# Start of Data lines

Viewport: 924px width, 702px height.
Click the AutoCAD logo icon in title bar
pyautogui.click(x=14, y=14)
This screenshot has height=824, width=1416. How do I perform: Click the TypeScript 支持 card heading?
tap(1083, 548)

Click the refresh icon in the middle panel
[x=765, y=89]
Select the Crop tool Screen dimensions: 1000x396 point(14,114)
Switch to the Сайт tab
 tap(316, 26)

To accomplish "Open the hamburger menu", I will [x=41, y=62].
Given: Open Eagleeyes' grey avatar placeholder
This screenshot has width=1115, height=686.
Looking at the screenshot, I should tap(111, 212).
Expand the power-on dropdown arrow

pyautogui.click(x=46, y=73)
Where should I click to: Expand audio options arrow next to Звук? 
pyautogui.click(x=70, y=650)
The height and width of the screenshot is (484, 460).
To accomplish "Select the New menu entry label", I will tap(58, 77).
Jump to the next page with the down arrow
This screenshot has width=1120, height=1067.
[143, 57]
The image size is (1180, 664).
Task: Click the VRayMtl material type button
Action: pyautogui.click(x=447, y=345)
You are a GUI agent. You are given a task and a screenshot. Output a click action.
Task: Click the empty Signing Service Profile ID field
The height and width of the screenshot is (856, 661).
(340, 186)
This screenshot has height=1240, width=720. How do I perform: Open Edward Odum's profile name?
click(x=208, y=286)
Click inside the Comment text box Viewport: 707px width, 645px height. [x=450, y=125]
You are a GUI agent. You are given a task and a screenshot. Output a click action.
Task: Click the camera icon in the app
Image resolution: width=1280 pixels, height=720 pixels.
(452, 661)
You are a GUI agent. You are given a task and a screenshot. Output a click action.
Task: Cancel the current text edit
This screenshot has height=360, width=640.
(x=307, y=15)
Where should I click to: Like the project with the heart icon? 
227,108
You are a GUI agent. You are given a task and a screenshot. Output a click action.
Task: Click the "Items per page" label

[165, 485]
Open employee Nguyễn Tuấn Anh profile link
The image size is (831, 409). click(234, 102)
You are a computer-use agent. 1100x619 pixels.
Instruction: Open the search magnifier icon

# End of Data lines

What to work on: Write out the data above word for word, beginning at the line that contains "Select the Crop" and stopping after the line that contains "pyautogui.click(x=70, y=650)".

Answer to the exercise:
Select the Crop tool Screen dimensions: 1000x396 point(14,114)
Switch to the Сайт tab
 tap(316, 26)

To accomplish "Open the hamburger menu", I will [x=41, y=62].
Given: Open Eagleeyes' grey avatar placeholder
This screenshot has width=1115, height=686.
Looking at the screenshot, I should tap(111, 212).
Expand the power-on dropdown arrow

pyautogui.click(x=46, y=73)
Where should I click to: Expand audio options arrow next to Звук? 
pyautogui.click(x=70, y=650)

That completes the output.